As the thickness of the water layer is quite small compared to the size of Earth (given as 2.6 km by the answer to the other question) I think an approximation with a constant g at any particular location should give a fairly reasonable answer.

Water naturally finds its level based upon pressure. So if we have a constant pressure at the top of the surface, the pressure at the bottom must also be constant. And this should work as a reasonable approximation for any number of layers.
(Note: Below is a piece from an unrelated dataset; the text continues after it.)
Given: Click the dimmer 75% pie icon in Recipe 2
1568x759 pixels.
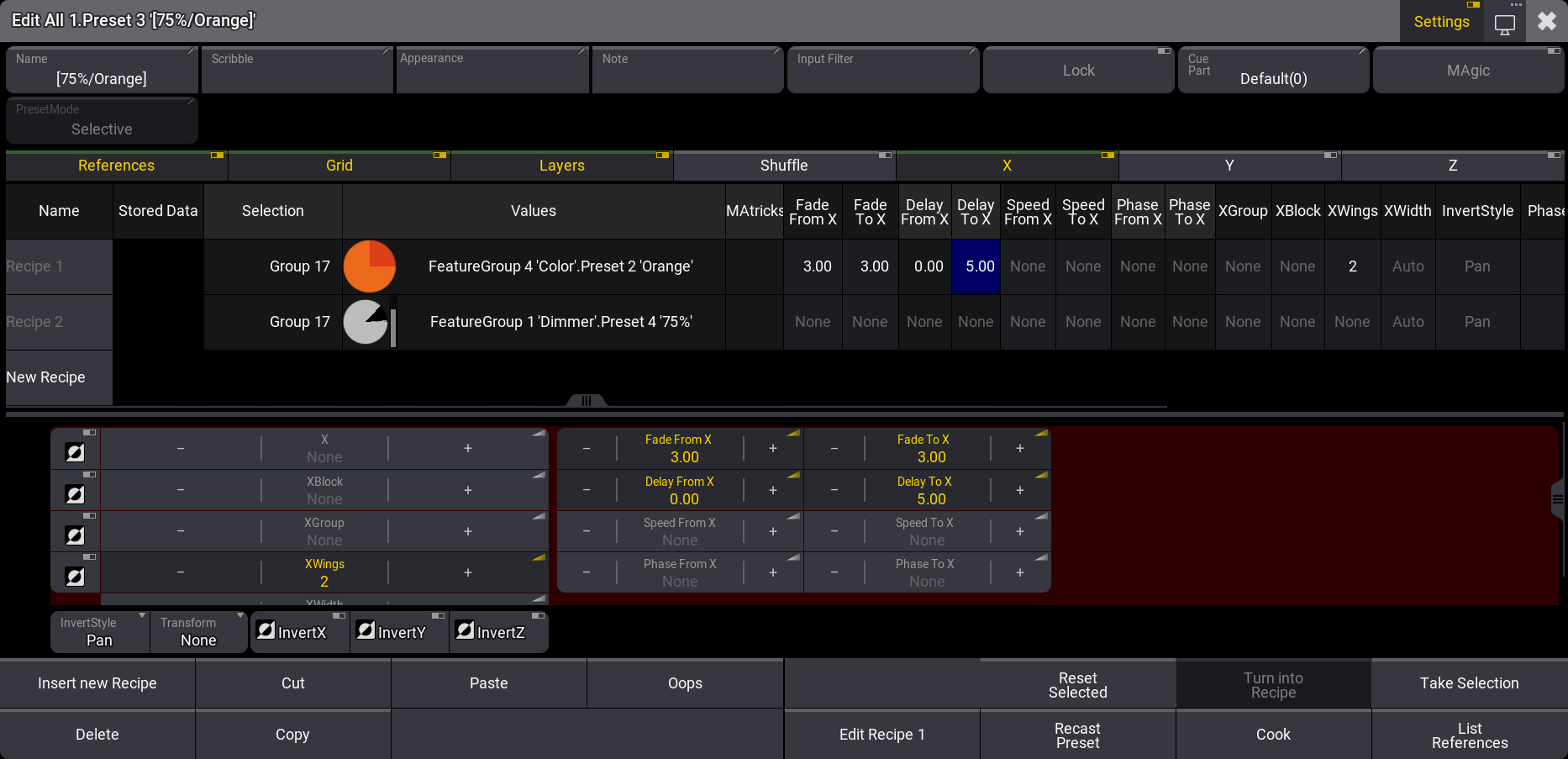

Noting that for any column of water, the pressure increase will be given by:
$P=\rho \cdot g \cdot h$

Taking the values of g from Wikipedia:

At the equator, g, due to Earth being an oblate spheroid and rotating is ~$9.78 \frac{\mathrm{m}}{\mathrm{s}^2}$

At the poles, g is ~$9.83 \frac{\mathrm{m}}{\mathrm{s}^2}$

Equating the 2 we end up with: $P=\rho \cdot 9.78 \frac{\mathrm{m}}{\mathrm{s}^2} \cdot h_e=\rho \cdot 9.83 \frac{\mathrm{m}}{\mathrm{s}^2} \cdot h_p$

Factoring out common terms leaves us with: $h_e = \frac{9.83}{9.78} h_p$ So the equator will have water that is roughly 0.5% deeper than the poles.

For 2.6 km, that works out to be roughly 13 m.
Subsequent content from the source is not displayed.